Ce qui était annoncé comme le scrutin le plus disputé de ces dernières dizaines d’années a finalement renforcé la position du parti au pouvoir à Singapour. Vendredi 11 septembre, le Parti d’Action du Peuple (PAP) est sorti plus fort de ces élections, à la stupeur de ses supporters comme de ses opposants.

Bien sûr, le calendrier des élections avait été judicieusement choisi par le gouvernement. La date elle-même rappelait la vulnérabilité et les incertitudes auxquelles doit faire face Singapour. Les Singapouriens se sont rendus aux urnes en pleine tourmente financière mondiale ; en Grèce d’abord, et plus récemment en Chine. Plus proche, le spectre du terrorisme et de l’instabilité politique flotte au-dessus de la région, notamment en Thaïlande et en Malaisie. Cela a sans doute rappelé aux Singapouriens que seul un gouvernement fort, un PAP fort, était en mesure de mener la nation vers l’avant.

Le parti au pouvoir se présentait après n’avoir obtenu que 60,1 % des voix en 2011, en comparaison avec les 66,6% de 2006 et les 75,3 % de 2001. Ce vendredi 11 septembre, il est remonté à près de 70 % des voix. Cette année était aussi marquée par la démission surprise du ministre des Transports, Lui Tuck Yew. Un certain nombre d’hommes politique de premier plan comme Wong Kan Seng et Mah Bow Tan s’étaient également retirés de la politique.

C’était la première fois de l’ère post-Lee Kuan Yew que les électeurs se rendaient aux urnes. Et, dans ce contexte, il ne fait aucun doute que le sentiment national a agité les cœurs et les esprits du peuple, offrant au parti au pouvoir une victoire particulièrement significative. En un sens, au lieu de se montrer moins inquiet et plus audacieux, à travers ces élections, le peuple semble avoir rendu un dernier hommage à l’héritage de Lee Kuan Yew.

Mais plus important encore, le résultat de ces élections montre le pragmatisme de l’électorat singapourien. Beaucoup considèrent qu’un parti fort reste le modèle de gouvernance le plus efficace ; ce modèle est étayé par le « communautarisme », dans lequel les leaders et le peuple sont intégrés au sein d’un réseau complexe d’interdépendances, de liens, de loyautés et de responsabilités partagées.
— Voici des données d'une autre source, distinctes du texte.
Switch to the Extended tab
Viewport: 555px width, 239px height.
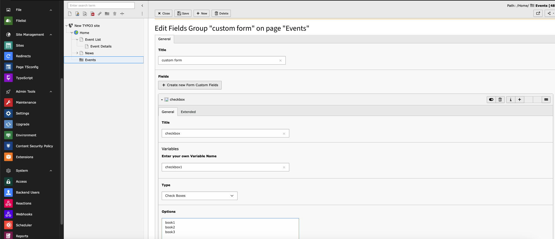[x=188, y=112]
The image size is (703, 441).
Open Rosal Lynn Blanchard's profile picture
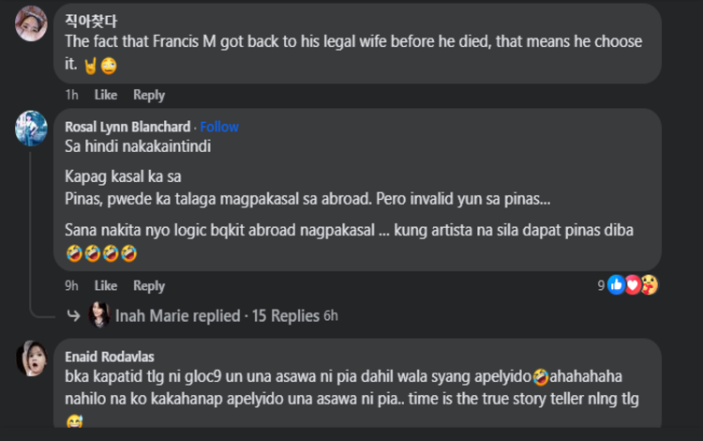[31, 128]
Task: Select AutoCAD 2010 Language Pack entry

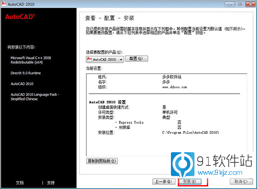Action: (36, 97)
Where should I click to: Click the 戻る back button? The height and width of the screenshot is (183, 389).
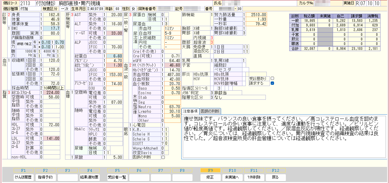click(276, 177)
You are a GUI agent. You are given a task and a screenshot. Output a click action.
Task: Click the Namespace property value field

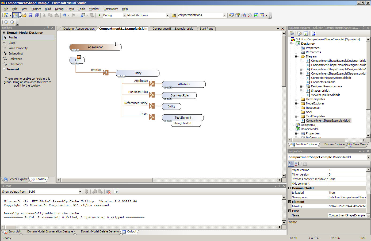pyautogui.click(x=347, y=197)
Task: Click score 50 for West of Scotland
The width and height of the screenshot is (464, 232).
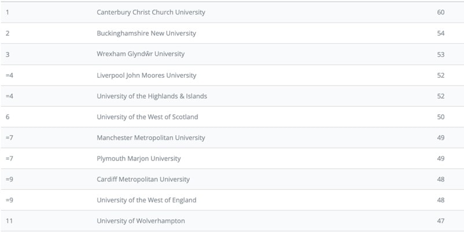Action: click(x=441, y=117)
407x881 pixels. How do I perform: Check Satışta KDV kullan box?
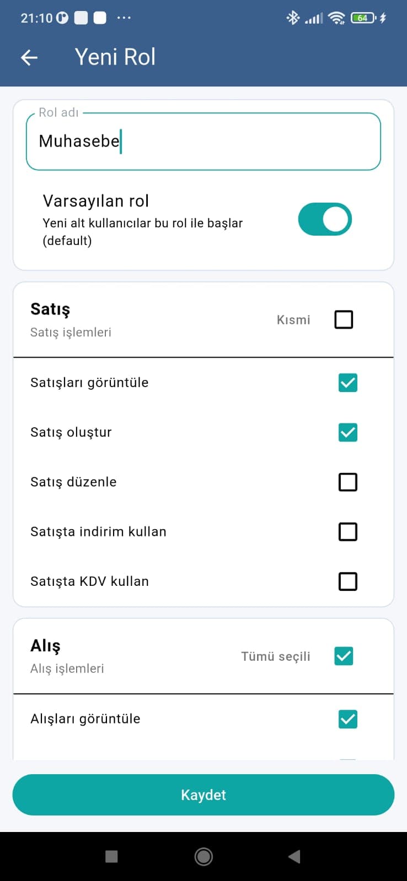(x=347, y=581)
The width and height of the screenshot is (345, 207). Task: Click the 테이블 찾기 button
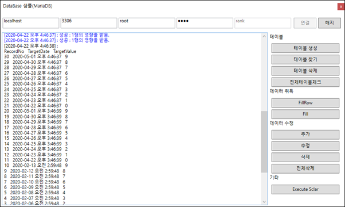coord(305,59)
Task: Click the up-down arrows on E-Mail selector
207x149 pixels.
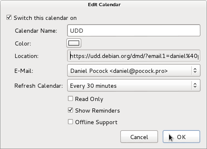Action: tap(195, 70)
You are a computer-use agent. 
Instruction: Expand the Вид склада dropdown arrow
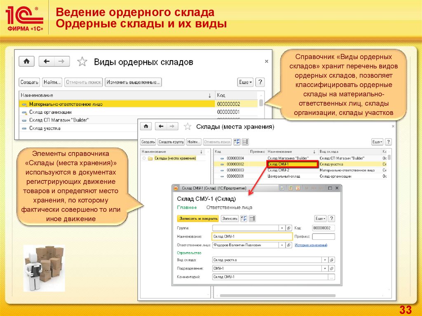[x=325, y=260]
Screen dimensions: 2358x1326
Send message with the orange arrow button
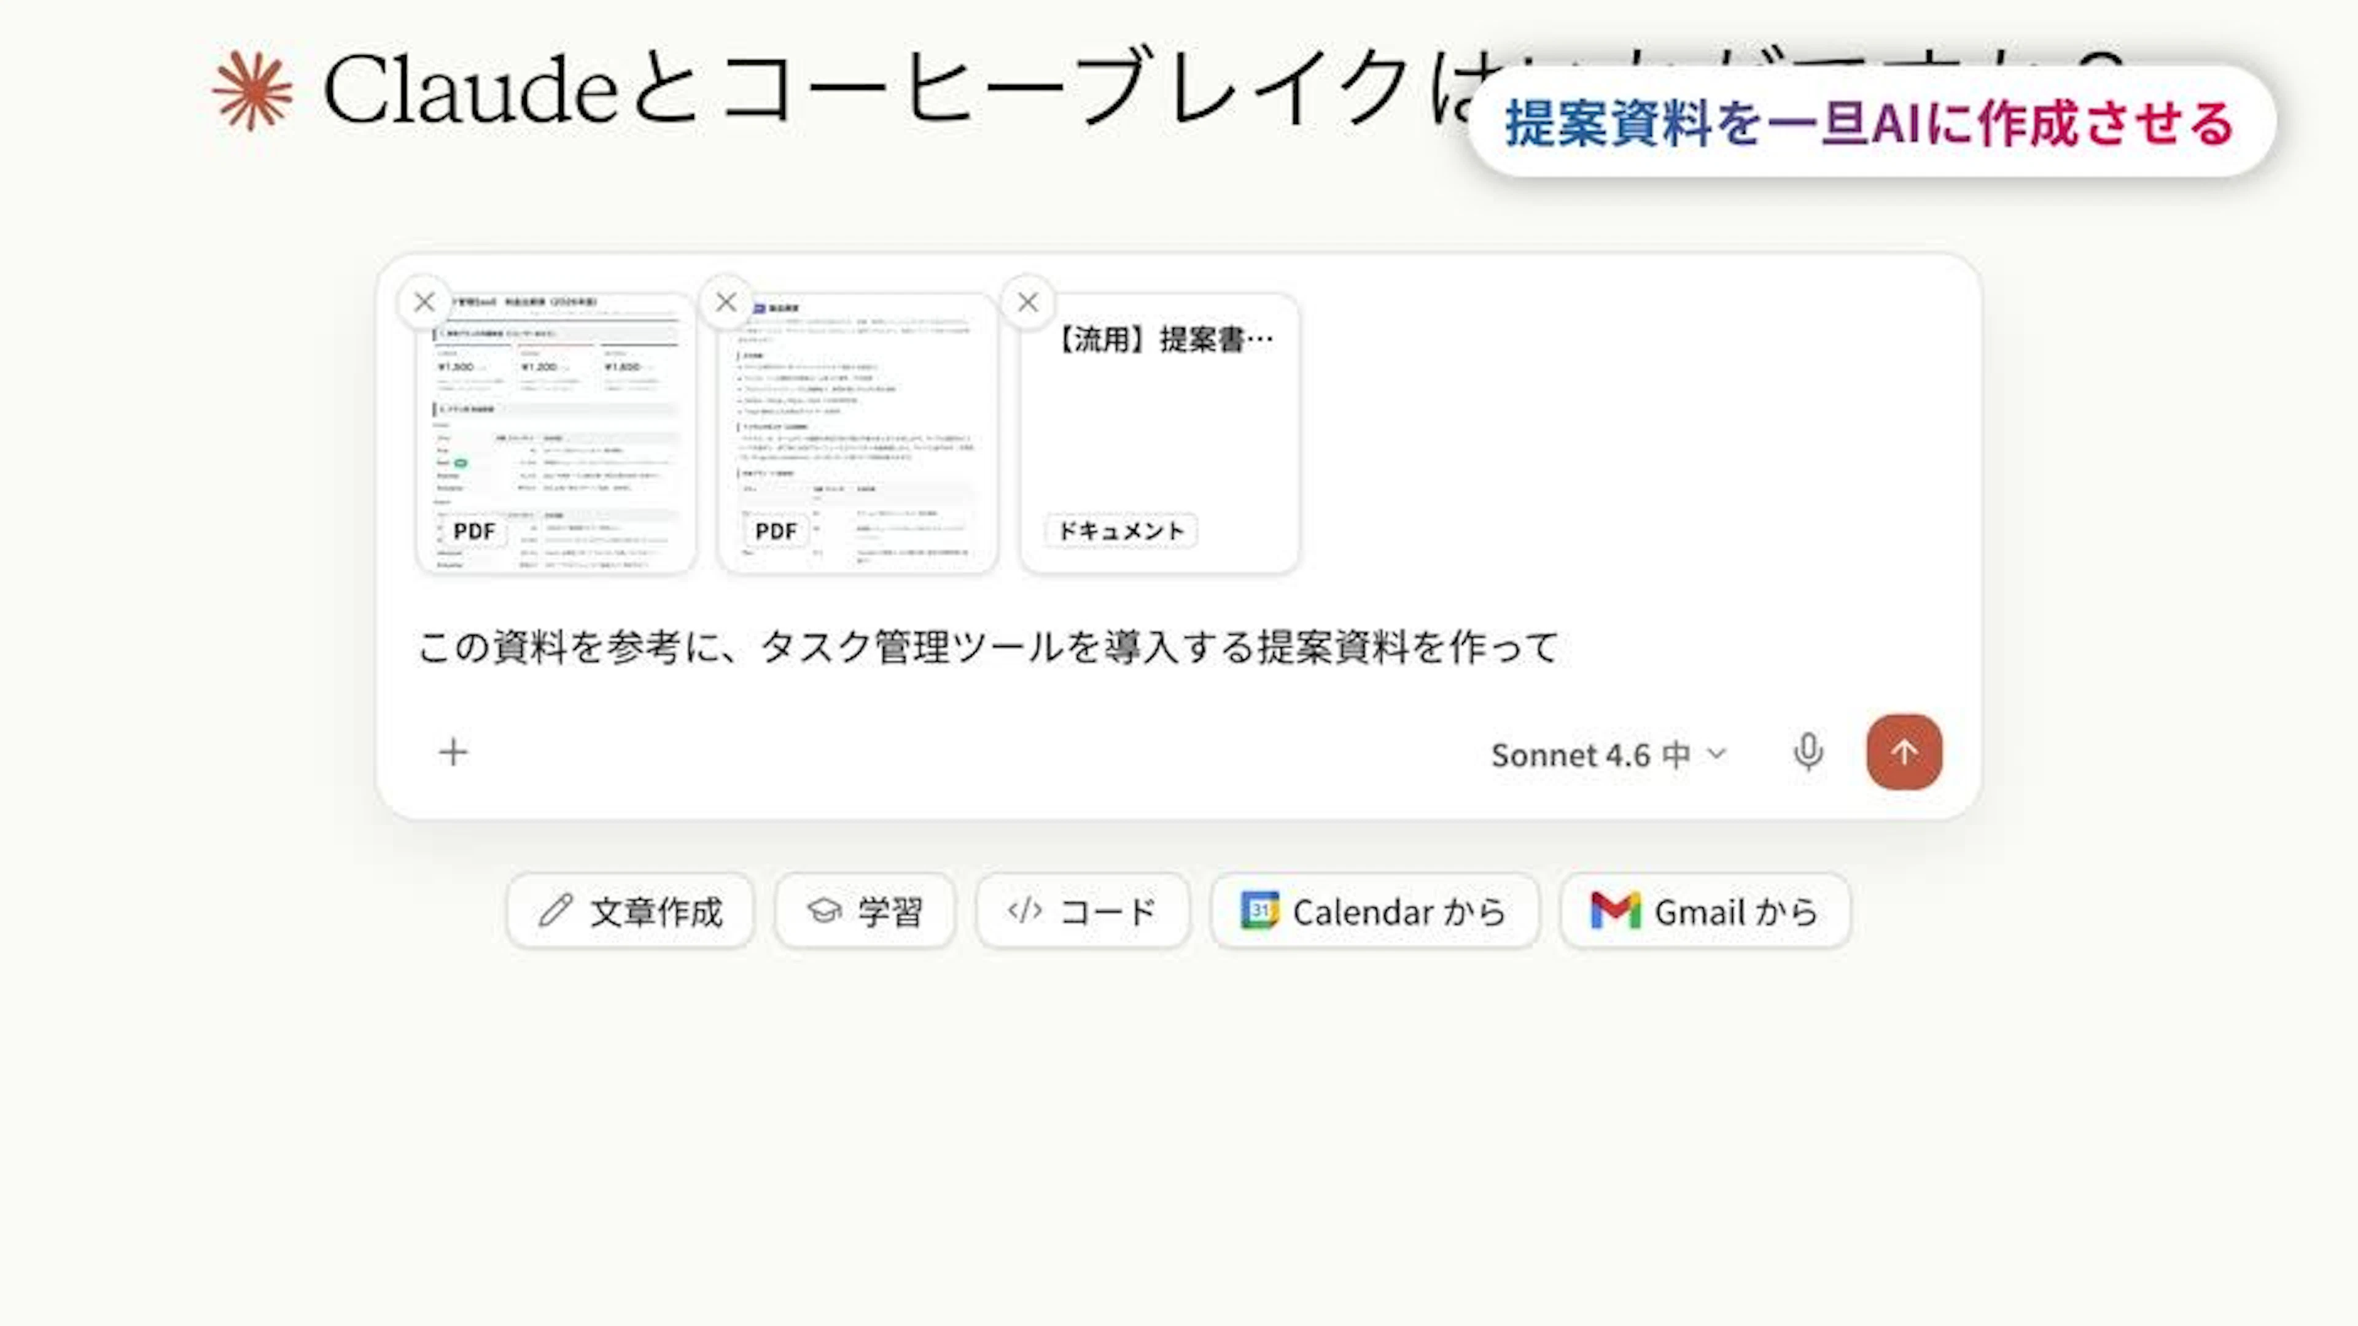(1904, 752)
Aux citoyens qui font preuve de pragmatisme en leur offrant un soutien indéfectible, les leaders politiques répondent par un apport toujours accru de services et de biens matériels.
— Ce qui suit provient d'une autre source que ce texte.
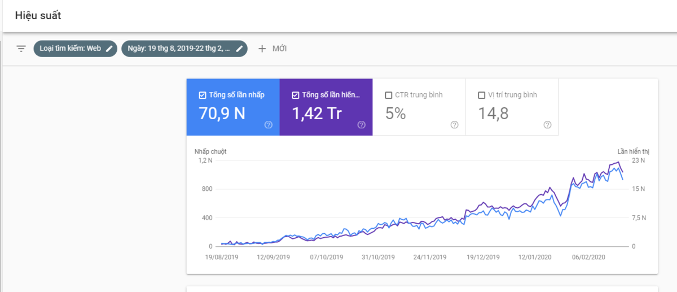Click the filter list icon
This screenshot has width=677, height=292.
click(21, 49)
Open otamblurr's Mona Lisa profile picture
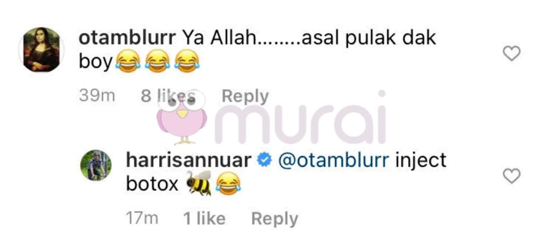553x240 pixels. (41, 50)
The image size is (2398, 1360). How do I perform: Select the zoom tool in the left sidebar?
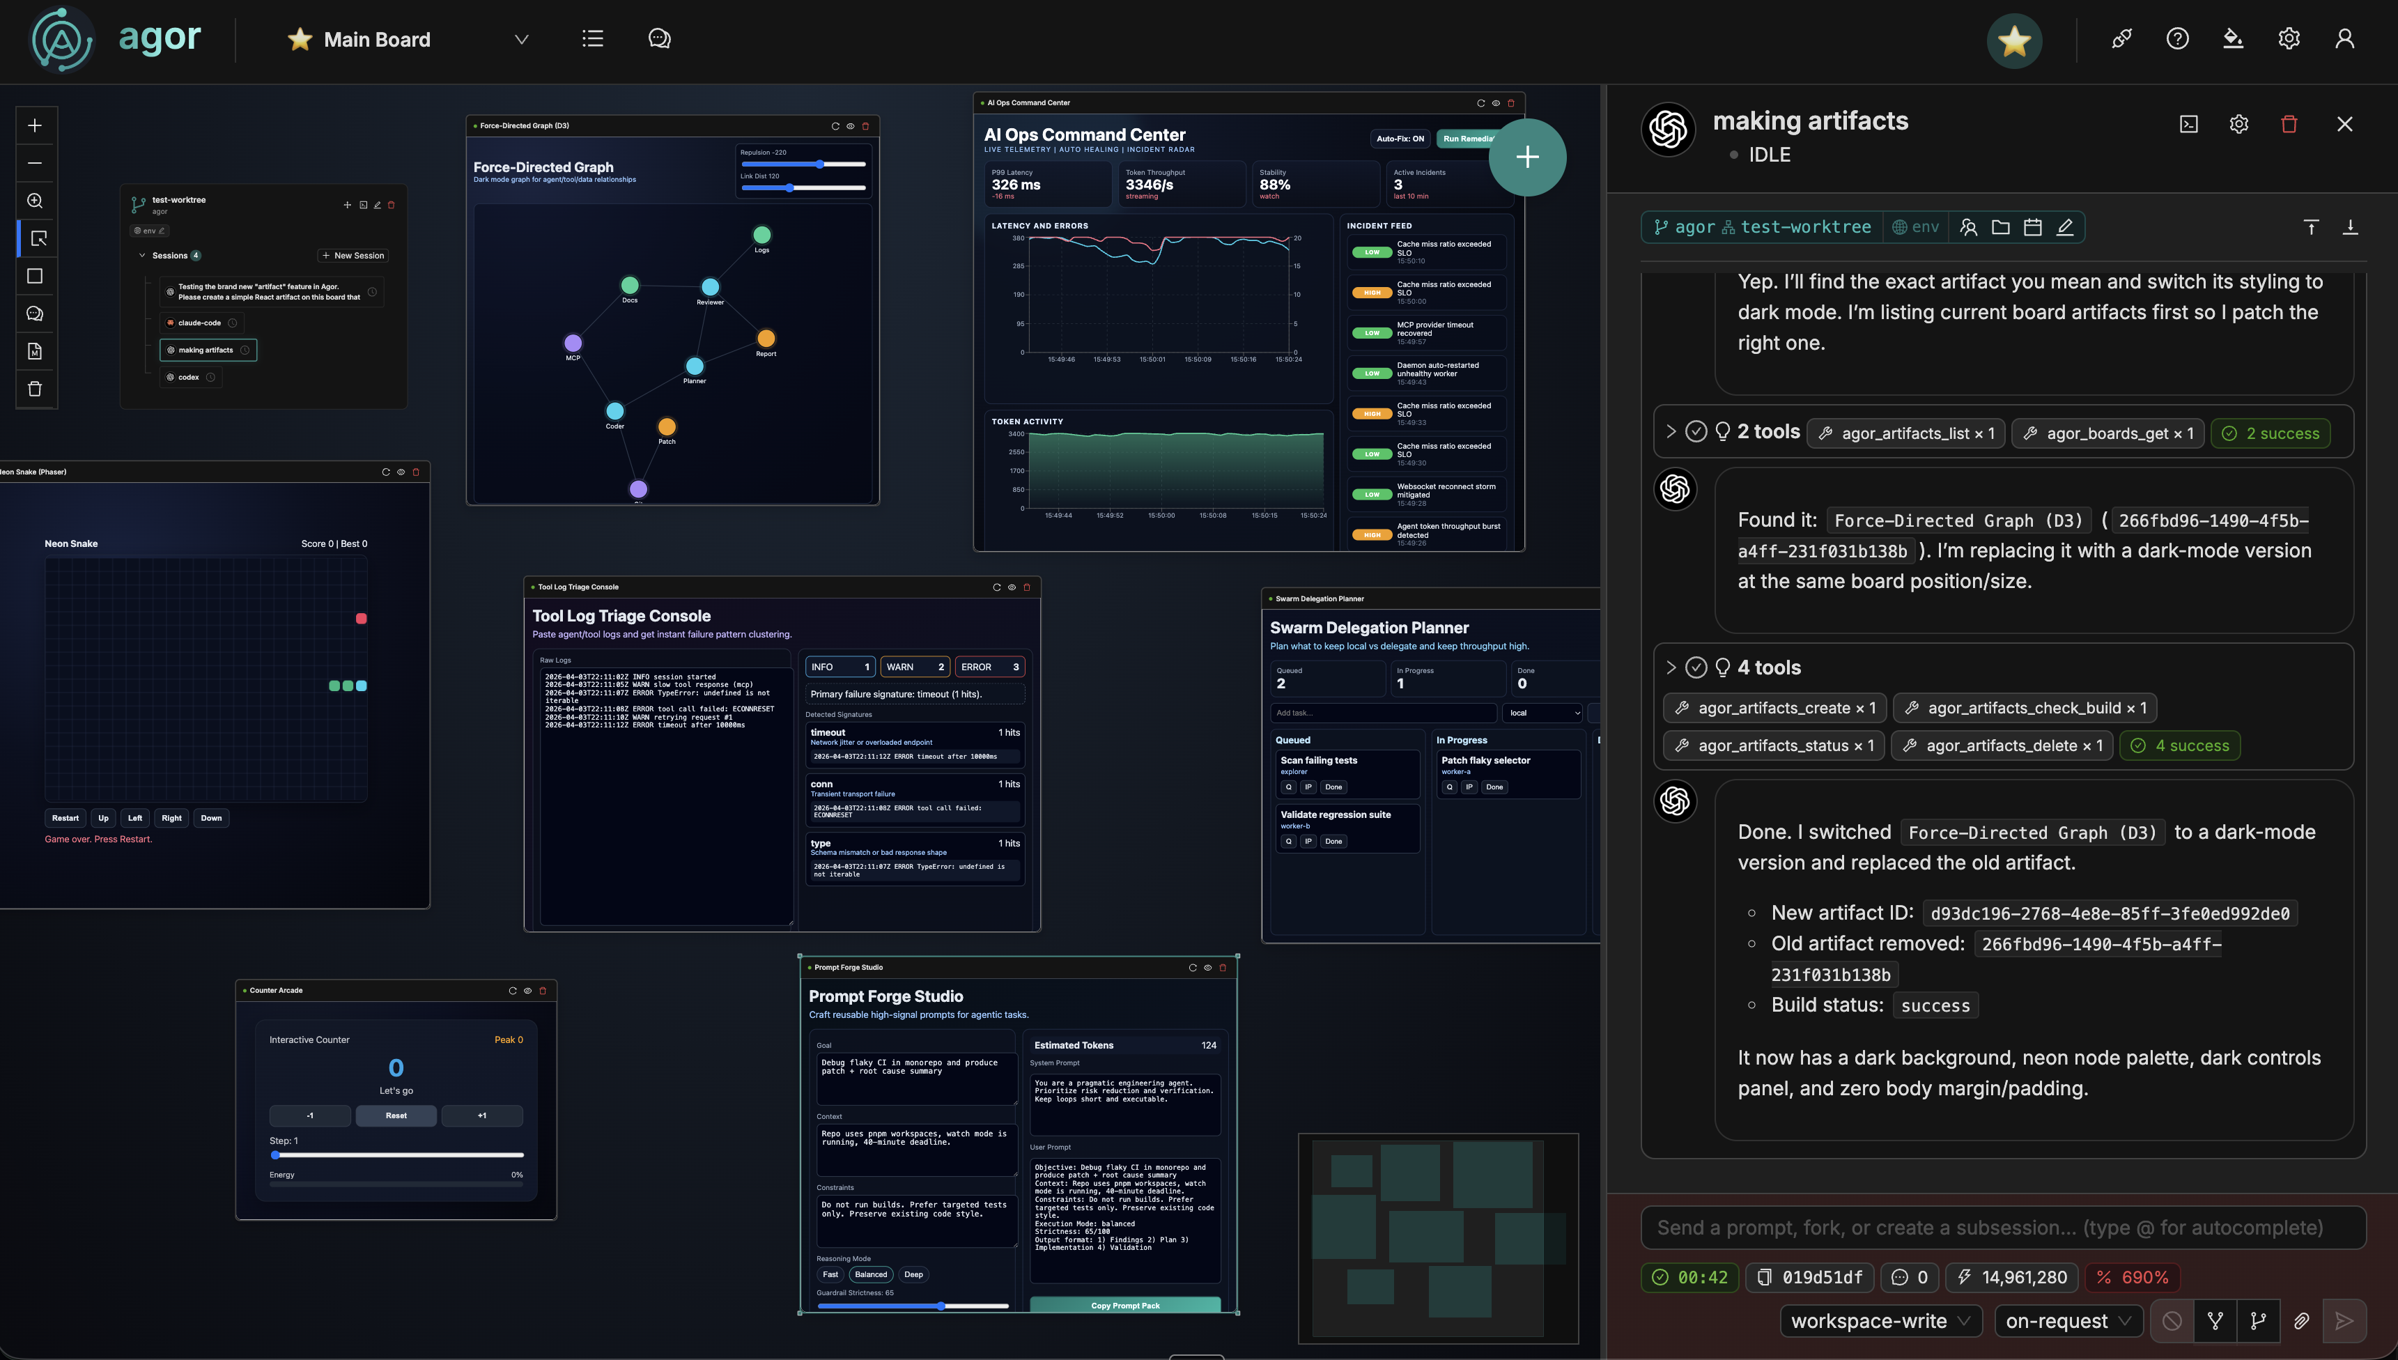pyautogui.click(x=35, y=200)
Bien que la forme d’un tel modèle ait évolué au fil des ans, sa fonction et son but demeurent fondamentalement inchangés. Cela a apporté beaucoup de réussite, c’est indiscutable. Singapour est devenu un centre mondial pour le transport maritime, l’aviation et la finance, surclassant les autres nations de la région que l’on pensait voir devenir les centres névralgiques de l’Asie du Sud-Est.

Mais récemment, il est devenu difficile de se maintenir à ce niveau, en particulier au vu des politiques d’immigration, et des problèmes de transport et de sécurité sociale ont surgi. Le pragmatisme de la société est d’autant plus révélateur que de nombreux Singapouriens sont aujourd’hui mieux éduqués, ont étudié et/ou travaillé à l’étranger, et ont accès aux informations et aux idées nouvelles.
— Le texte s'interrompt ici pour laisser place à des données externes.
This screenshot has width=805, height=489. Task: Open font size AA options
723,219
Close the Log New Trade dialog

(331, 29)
Les résultats de ces élections montrent de façon à la fois convaincante et déconcertante que, bien qu’ils aient soulevé des questions délicates – libertés civiles, question LGBT, consultation et participation politique – et qu’ils aient eu la possibilité d’opter pour une opposition hyper motivée et qui proposait des candidats aux références impressionnantes, les Singapouriens ont préféré faire une croix sur cela pour sacrifier à l’autel du confort matériel et de la stabilité sociale.

Peut-être qu’à travers cette preuve de soutien, l’électorat témoigne de sa confiance envers le parti au pouvoir et attend de lui qu’il réponde à ses aspirations, en évaluant sérieusement le modèle de gouvernement actuel, afin de s’assurer que ce dernier ne demeure pas dans un modèle vaguement rigide mais opter pour un modèle transitoire qui continue d’évoluer vers plus d’ouverture, de flexibilité et de compassion.

Il reste cependant à voir si ce message sera entendu par les dirigeants au pouvoir, et si ce pouvoir autorisera des voix et des points de vue différents du sien.